Nigeria Takes Bold Step Toward Food Fortification Independence
Nigeria is building local capacity to produce vitamin and mineral blends for food fortification, reducing dependence on imports while tackling malnutrition affecting millions of children. The move brings together researchers, industry, and policymakers to create sustainable solutions for a national health crisis.
Nigeria is finally connecting the dots between scientific research and factory floors in a bid to solve one of its biggest health challenges: widespread vitamin and mineral deficiencies affecting 40% of children under five.
At a groundbreaking roundtable on food fortification, government officials, academics, and industry leaders agreed on something powerful. Nigeria needs to produce its own premix, the vitamin and mineral blend added to foods like flour, oil, and salt during processing, instead of relying on imports.
The stakes are enormous. Nearly one in three Nigerian children suffers from vitamin A deficiency, while anemia affects millions more. Stunting impacts 40% of kids under five, robbing them of healthy development and future potential.
Nigeria already requires food manufacturers to fortify key products. Salt must contain iodine, while sugar and vegetable oil need vitamin A. The problem isn't the rules, it's consistent quality and enforcement.
A recent survey in two states found troubling gaps. While many brands were fortified, only a small fraction of sampled sugar, oil, and wheat flour actually met national standards. The quality varied wildly across products.

That's where local premix production becomes game-changing. Right now, Nigeria depends on imported ingredients and foreign expertise, making the system fragile and expensive. Building domestic capacity means better quality control, lower costs, and jobs for Nigerians.

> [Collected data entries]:
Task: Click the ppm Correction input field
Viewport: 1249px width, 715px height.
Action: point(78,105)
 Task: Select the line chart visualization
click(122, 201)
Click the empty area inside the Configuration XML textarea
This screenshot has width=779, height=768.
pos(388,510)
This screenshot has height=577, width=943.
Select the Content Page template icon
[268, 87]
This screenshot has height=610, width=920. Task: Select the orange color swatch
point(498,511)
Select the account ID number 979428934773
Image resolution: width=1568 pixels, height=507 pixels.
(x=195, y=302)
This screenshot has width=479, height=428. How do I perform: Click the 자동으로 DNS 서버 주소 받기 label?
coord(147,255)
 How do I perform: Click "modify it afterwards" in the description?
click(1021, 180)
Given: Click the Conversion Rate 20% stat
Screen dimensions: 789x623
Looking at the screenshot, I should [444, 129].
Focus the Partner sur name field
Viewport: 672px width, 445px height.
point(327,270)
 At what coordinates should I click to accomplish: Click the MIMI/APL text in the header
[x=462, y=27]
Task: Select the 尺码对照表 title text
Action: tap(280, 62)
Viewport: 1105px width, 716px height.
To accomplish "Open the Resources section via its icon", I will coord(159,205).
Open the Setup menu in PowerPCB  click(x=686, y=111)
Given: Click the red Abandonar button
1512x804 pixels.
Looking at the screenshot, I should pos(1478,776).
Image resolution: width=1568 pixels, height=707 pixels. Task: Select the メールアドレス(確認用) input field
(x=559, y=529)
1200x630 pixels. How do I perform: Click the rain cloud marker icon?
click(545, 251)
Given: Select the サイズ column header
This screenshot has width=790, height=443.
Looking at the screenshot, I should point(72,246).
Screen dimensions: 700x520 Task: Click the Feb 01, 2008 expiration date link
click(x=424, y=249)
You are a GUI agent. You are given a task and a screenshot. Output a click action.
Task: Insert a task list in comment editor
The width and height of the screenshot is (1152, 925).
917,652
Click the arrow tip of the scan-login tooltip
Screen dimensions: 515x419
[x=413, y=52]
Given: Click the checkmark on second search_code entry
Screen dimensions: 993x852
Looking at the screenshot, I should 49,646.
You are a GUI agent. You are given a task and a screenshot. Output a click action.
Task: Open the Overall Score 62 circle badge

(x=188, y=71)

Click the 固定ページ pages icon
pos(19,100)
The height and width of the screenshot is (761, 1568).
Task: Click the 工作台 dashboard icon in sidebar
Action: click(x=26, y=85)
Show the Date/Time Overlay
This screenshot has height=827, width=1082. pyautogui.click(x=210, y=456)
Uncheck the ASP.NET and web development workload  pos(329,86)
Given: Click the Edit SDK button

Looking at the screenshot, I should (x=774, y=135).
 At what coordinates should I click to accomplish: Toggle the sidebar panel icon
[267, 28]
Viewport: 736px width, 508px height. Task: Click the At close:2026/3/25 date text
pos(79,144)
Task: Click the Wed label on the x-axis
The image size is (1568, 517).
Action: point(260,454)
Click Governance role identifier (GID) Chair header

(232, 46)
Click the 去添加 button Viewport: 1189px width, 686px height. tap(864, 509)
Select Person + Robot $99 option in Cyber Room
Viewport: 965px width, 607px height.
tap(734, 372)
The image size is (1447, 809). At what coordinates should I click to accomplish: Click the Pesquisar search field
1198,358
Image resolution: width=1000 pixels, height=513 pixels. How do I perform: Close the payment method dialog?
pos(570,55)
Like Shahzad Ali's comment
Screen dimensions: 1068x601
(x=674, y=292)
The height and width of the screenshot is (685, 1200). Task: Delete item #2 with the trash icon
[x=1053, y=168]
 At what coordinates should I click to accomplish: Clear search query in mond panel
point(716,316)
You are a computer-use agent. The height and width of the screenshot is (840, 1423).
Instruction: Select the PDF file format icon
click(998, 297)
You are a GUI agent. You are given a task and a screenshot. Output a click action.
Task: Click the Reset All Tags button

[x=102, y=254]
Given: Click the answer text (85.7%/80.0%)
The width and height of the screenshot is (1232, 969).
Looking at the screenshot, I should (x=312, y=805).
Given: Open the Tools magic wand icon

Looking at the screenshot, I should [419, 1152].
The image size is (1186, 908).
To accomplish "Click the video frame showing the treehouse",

> [Questions to answer]:
A – Reproduce the part of the article on Nigeria's food fortification that starts at "Nigeria already requires" and ends at "wildly across products.".
B – According to the article on Nigeria's food fortification, which two products must contain vitamin A?
These entries were taken from a different source.

> [Results in order]:
A –
Nigeria already requires food manufacturers to fortify key products. Salt must contain iodine, while sugar and vegetable oil need vitamin A. The problem isn't the rules, it's consistent quality and enforcement.
A recent survey in two states found troubling gaps. While many brands were fortified, only a small fraction of sampled sugar, oil, and wheat flour actually met national standards. The quality varied wildly across products.

B – Sugar and vegetable oil.